There are several capital gains tax (CGT) reliefs available on selling privately held assets.
There are capital gains tax (CGT) reliefs available on the sale of some privately held assets, which are set out below:
Principle Private Residence (PPR) Relief
Any gain arising on your PPR is exempt from CGT. You can nominate your PPR, if you own more than one property, and there are detailed rules regarding how periods of non-occupation of the property, including letting, can qualify for relief. These periods include (subject to certain conditions):
- Any period or periods of absence which are not more than 3 years in total;
- Any periods of absence when working outside the UK;
- Periods of absence of up to 4 years when required to live elsewhere for the purposes of a UK employment (or such employment of a spouse); and
- The final 18 months of ownership in all cases where there has been a period of residence.
In the case of 1 to 3 above, there must be a period of residence before and after the period of absence in order to obtain relief.
PPR relief may also be available where a property has been occupied by a dependent relative, as this can be deemed to have been an individual’s PPR.
In order to make a successful PPR claim, you need to demonstrate that you have moved into the property with the intention of living there on a permanent basis, not for any temporary purpose, and they would need to show they are occupying the property as their main home.
In addition, where the taxable portion of a period of ownership was not occupied as a result of letting out the PPR as residential accommodation, then the portion of the gain relating to the letting period of ownership will only be chargeable where it exceeds the lower of the PPR relief on the property and £40,000. This is known as “Letting Relief”.

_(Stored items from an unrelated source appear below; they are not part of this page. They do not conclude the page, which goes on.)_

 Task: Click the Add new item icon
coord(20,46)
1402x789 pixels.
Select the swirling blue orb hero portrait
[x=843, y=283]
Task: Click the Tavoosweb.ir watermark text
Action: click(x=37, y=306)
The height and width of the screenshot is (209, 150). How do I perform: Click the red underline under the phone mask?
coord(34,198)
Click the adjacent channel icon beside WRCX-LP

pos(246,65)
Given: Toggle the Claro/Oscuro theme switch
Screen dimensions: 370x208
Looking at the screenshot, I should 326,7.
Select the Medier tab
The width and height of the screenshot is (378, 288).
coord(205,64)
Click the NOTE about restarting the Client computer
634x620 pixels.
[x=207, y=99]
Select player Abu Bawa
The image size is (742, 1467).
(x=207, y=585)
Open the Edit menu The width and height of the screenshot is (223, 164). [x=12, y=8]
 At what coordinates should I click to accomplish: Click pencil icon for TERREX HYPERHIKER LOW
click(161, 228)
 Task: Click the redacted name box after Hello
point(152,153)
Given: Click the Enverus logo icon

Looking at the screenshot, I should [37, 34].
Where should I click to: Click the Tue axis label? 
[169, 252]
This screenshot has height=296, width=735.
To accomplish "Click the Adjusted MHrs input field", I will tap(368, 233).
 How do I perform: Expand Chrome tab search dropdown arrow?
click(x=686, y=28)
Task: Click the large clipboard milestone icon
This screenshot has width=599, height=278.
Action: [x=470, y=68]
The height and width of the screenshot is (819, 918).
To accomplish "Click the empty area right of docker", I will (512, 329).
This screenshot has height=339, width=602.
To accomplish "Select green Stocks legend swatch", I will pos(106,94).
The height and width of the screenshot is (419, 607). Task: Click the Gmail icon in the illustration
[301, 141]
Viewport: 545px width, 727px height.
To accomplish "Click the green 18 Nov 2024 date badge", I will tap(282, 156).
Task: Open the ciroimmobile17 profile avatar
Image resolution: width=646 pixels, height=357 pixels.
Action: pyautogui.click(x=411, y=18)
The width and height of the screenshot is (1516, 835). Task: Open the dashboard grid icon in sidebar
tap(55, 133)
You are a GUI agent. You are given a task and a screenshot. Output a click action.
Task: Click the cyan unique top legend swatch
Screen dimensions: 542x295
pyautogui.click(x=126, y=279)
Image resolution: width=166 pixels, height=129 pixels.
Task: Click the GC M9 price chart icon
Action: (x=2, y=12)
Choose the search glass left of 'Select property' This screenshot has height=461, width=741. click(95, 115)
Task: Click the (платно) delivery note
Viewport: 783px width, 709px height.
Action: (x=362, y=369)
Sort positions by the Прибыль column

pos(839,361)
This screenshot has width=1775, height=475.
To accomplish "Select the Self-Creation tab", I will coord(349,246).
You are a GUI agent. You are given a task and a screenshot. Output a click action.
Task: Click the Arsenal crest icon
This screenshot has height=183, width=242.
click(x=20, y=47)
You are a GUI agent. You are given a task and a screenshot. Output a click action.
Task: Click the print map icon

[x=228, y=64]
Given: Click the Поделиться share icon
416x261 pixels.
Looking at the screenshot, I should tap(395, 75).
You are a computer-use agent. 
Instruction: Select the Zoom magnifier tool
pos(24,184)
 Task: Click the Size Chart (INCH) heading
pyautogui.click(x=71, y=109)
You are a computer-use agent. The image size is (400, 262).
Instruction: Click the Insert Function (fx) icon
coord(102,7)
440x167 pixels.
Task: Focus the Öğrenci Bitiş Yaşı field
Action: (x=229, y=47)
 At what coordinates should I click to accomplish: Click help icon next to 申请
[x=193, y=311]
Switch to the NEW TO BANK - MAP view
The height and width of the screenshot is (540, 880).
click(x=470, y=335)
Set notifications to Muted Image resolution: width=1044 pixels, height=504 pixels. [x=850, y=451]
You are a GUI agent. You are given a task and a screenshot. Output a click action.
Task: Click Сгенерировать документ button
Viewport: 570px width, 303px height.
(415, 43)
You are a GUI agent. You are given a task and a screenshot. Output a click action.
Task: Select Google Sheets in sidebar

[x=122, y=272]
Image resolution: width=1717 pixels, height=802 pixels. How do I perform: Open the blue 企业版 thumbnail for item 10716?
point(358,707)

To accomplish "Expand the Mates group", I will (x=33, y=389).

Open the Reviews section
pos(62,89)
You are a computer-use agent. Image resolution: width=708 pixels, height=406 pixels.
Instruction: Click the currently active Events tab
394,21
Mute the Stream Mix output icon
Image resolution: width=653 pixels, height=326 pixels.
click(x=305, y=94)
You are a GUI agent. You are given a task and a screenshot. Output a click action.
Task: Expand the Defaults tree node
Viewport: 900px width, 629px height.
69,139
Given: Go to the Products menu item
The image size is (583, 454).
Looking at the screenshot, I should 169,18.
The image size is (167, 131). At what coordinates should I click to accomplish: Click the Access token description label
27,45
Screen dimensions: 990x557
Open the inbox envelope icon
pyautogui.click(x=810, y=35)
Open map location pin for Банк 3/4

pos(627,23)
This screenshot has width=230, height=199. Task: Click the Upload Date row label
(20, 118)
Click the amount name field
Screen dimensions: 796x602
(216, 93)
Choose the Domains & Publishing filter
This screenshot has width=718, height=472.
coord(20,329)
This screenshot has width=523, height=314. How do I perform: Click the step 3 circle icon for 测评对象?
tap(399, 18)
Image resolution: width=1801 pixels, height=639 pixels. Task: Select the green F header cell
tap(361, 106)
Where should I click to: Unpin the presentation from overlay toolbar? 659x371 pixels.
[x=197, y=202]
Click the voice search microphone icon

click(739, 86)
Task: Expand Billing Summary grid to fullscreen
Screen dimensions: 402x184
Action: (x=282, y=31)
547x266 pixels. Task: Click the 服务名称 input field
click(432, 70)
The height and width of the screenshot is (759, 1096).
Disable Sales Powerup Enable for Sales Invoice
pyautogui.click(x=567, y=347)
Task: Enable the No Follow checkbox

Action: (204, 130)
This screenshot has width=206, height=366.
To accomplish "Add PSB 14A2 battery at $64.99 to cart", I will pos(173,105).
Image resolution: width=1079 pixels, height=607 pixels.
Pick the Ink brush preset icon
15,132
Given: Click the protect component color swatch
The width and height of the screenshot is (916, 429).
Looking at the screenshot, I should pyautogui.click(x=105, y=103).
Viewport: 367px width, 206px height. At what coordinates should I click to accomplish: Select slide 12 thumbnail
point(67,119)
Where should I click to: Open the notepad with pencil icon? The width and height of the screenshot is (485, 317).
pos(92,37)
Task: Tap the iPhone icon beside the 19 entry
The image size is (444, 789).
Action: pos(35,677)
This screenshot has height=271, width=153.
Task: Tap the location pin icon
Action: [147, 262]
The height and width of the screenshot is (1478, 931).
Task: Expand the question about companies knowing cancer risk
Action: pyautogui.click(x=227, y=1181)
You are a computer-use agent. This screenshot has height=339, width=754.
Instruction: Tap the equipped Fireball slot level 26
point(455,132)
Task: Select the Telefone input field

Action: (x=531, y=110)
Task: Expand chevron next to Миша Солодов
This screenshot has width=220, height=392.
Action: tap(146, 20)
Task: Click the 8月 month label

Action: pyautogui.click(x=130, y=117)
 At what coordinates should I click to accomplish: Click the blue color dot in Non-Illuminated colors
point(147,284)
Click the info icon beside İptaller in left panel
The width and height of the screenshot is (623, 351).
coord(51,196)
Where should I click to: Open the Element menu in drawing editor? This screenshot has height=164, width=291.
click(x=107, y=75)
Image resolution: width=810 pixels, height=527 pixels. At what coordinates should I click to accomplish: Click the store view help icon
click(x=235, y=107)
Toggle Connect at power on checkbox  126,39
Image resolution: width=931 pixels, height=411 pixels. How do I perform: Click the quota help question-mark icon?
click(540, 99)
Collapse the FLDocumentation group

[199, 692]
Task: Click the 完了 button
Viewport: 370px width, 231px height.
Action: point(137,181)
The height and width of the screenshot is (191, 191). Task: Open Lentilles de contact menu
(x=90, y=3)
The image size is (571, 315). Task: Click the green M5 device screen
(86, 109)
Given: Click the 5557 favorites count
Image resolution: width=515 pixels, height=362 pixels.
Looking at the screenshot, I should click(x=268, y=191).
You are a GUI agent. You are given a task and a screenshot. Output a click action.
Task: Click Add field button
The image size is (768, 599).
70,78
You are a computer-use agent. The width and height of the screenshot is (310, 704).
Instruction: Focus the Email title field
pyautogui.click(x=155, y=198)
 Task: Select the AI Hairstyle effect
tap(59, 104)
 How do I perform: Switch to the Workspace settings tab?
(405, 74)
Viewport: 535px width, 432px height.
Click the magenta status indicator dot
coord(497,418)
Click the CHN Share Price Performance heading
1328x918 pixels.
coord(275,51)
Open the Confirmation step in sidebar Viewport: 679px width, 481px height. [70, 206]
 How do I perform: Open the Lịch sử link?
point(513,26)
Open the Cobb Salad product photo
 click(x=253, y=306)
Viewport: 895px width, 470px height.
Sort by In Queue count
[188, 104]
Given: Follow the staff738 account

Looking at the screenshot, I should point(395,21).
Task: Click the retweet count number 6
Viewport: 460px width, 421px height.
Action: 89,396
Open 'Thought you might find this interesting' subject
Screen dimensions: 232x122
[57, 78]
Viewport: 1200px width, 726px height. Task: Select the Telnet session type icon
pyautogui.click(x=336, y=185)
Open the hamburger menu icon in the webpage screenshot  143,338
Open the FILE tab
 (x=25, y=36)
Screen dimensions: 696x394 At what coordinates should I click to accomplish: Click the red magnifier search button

These are assets that you can physically touch and move, i.e. they’re tangible and moveable. Special rules apply to certain chattels: you should not have to pay CGT on cars, ‘wasting assets’, which are assets with a limited lifespan that often lose their value over time (e.g. racehorses) or assets that are worth £6,000 or less at the time you sell or otherwise dispose of them. Even if the proceeds are more than £6,000 the chargeable gain is limited to 5/3 of the proceeds over £6,000. For jointly owned assets each owner’s share of the possession when it’s sold or disposed of is compared with each person’s limit of £6,000.